Self-Reported Cancer-Related Cognitive Impairment in Patients With Breast Cancer Is Associated With Potassium Channel Gene Polymorphisms

Kate R. Oppegaard

Marilyn J. Hammer

Yvette P. Conley

Carolyn S. Harris

Bruce A. Cooper

Steven M. Paul

Joosun Shin

Lisa Morse

Gary M. Abrams

Jon D. Levine

Christine Miaskowski

attentional function, breast cancer, cancer-related cognitive impairment
ONF 2024, 51(3), 263-274. DOI: 10.1188/24.ONF.263-274

Objectives: To evaluate for associations of polymorphisms for potassium channel genes in patients with breast cancer who were classified as having high or low–moderate levels of cancer-related cognitive impairment (CRCI).

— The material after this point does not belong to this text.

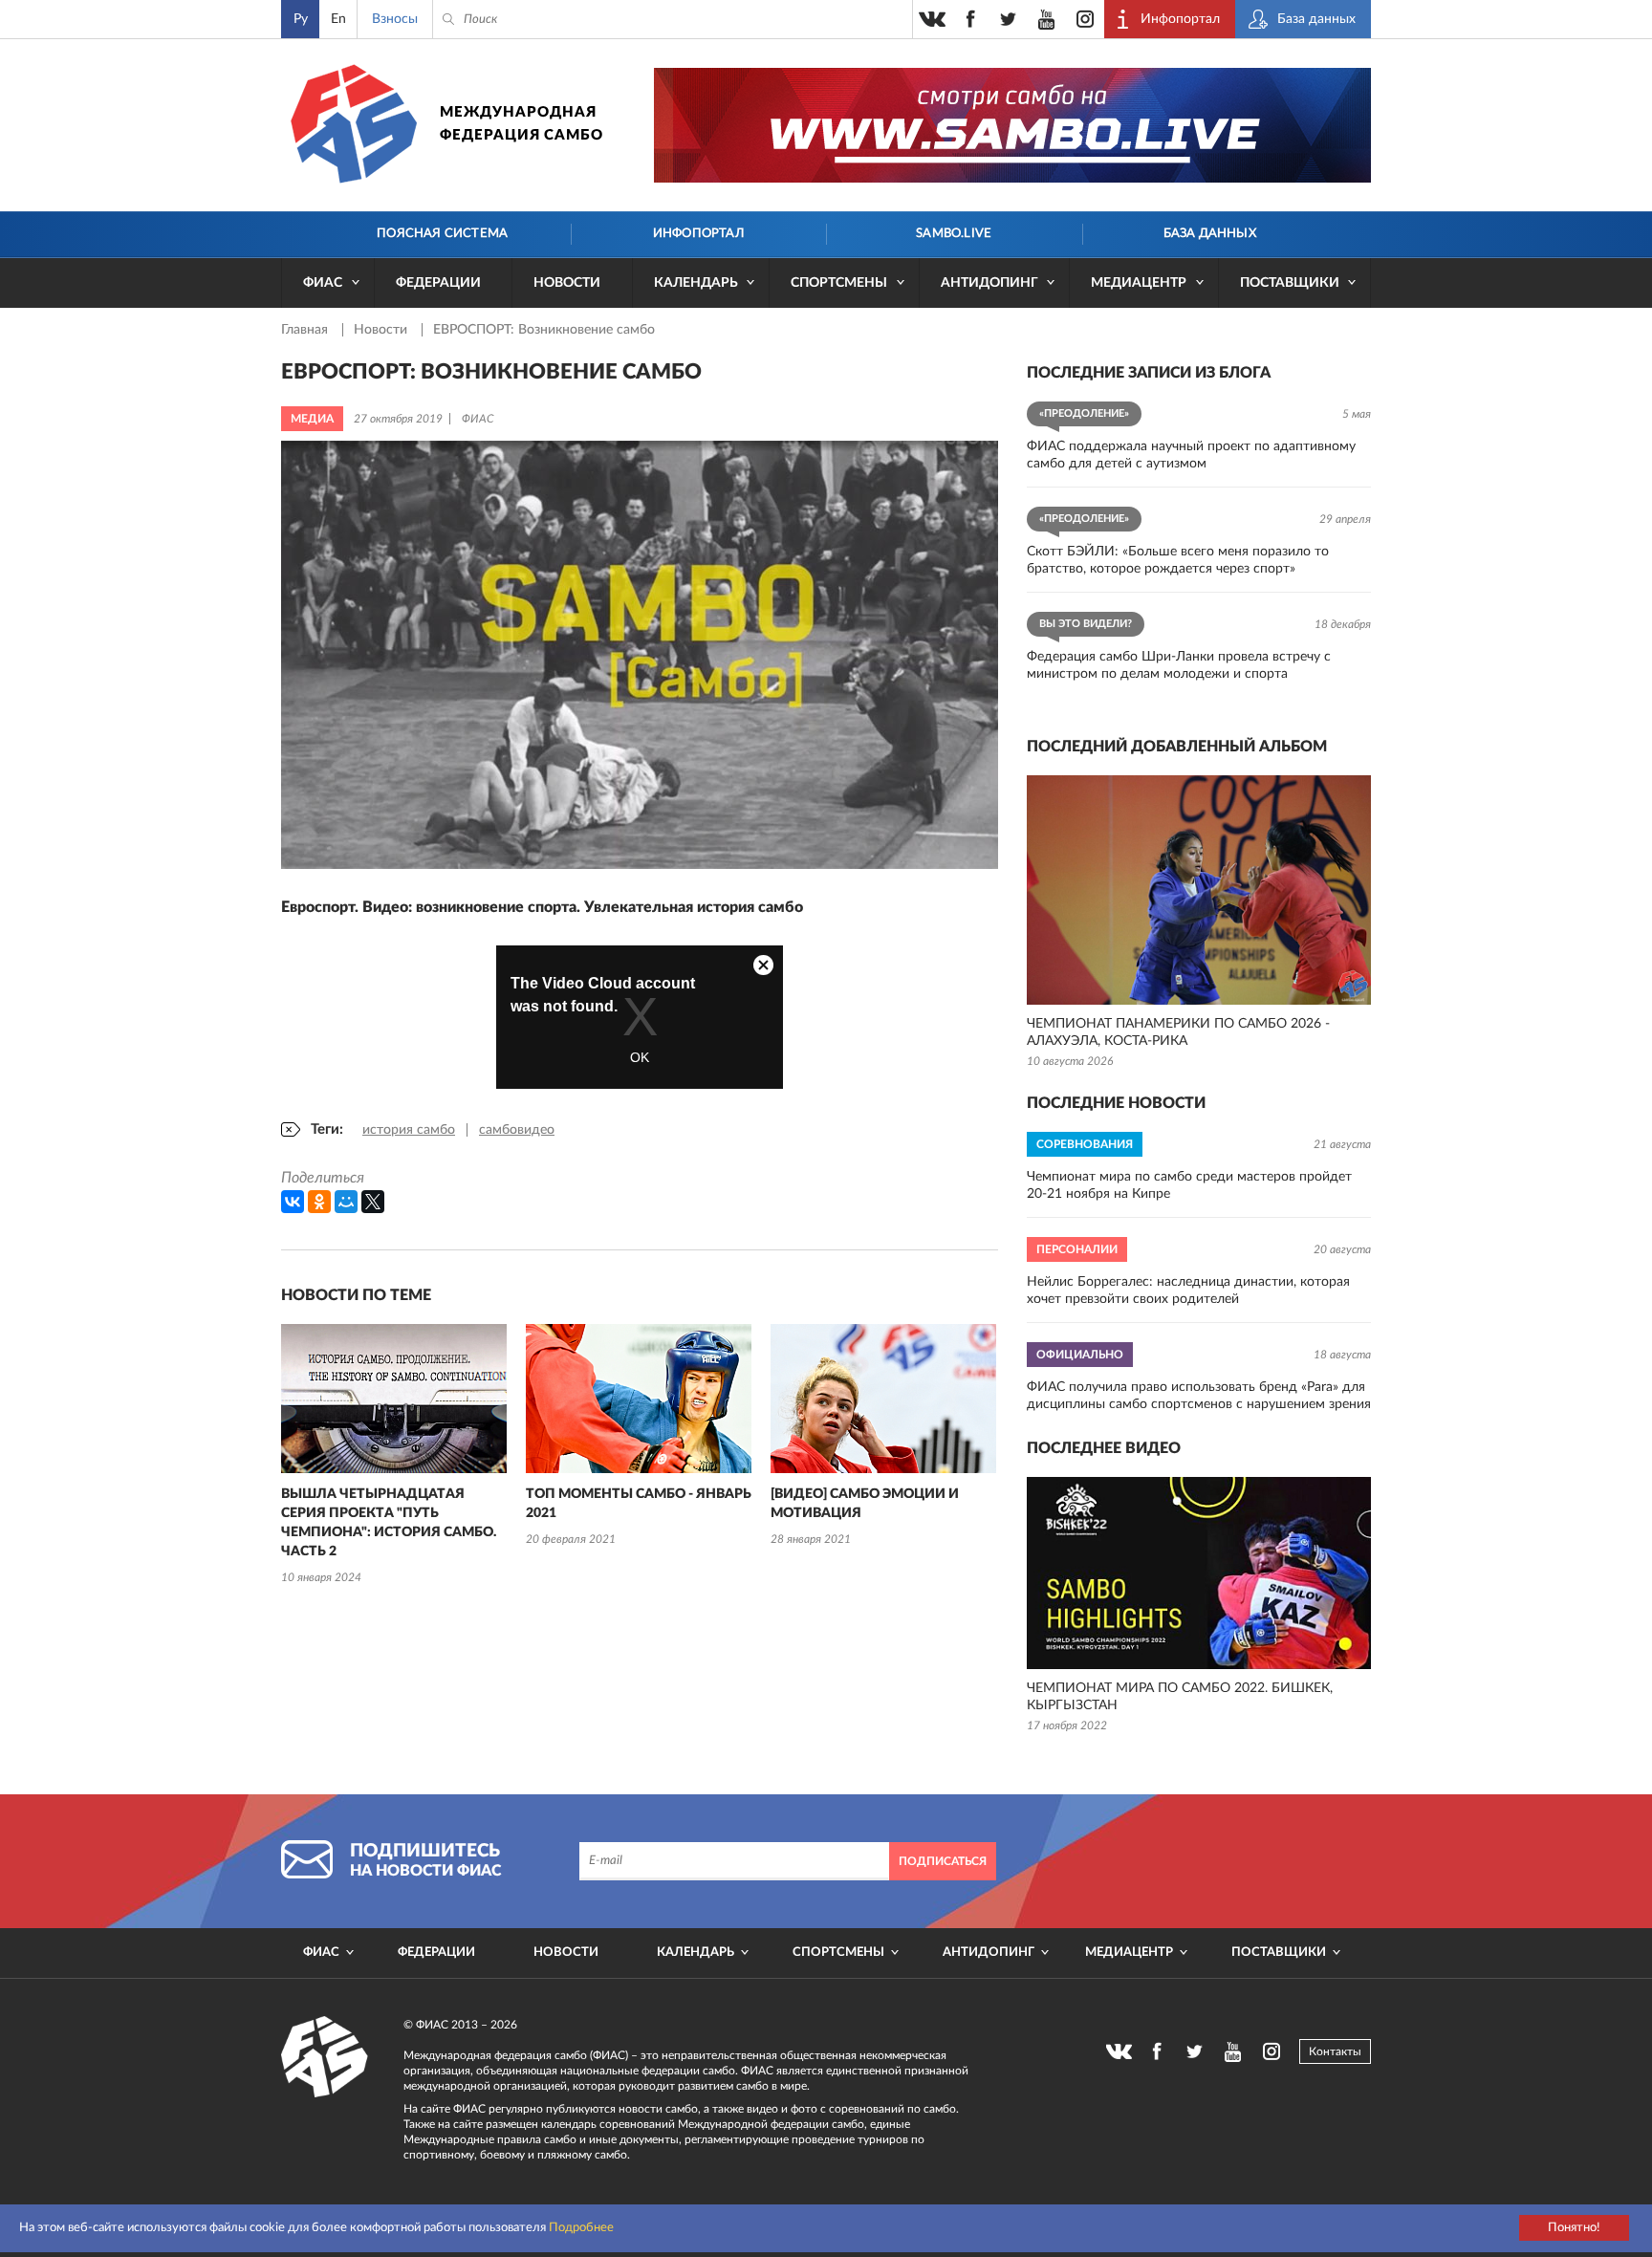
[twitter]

Sample & Setting: 397 women who were scheduled to undergo surgery for breast cancer on one breast were recruited from breast care centers located in a comprehensive cancer center, two public hospitals, and four community practices.

Methods & Variables: CRCI was assessed using the Attentional Function Index prior to and for six months after surgery. The attentional function classes were identified using growth mixture modeling.

Results: Differences between patients in the high versus low–moderate attentional function classes were evaluated. Six single nucleotide polymorphisms for potassium channel genes were associated with low–moderate class membership.

Implications for Nursing: The results contribute to knowledge of the mechanisms for CRCI. These findings may lead to the identification of high-risk patients and the development of novel therapeutics.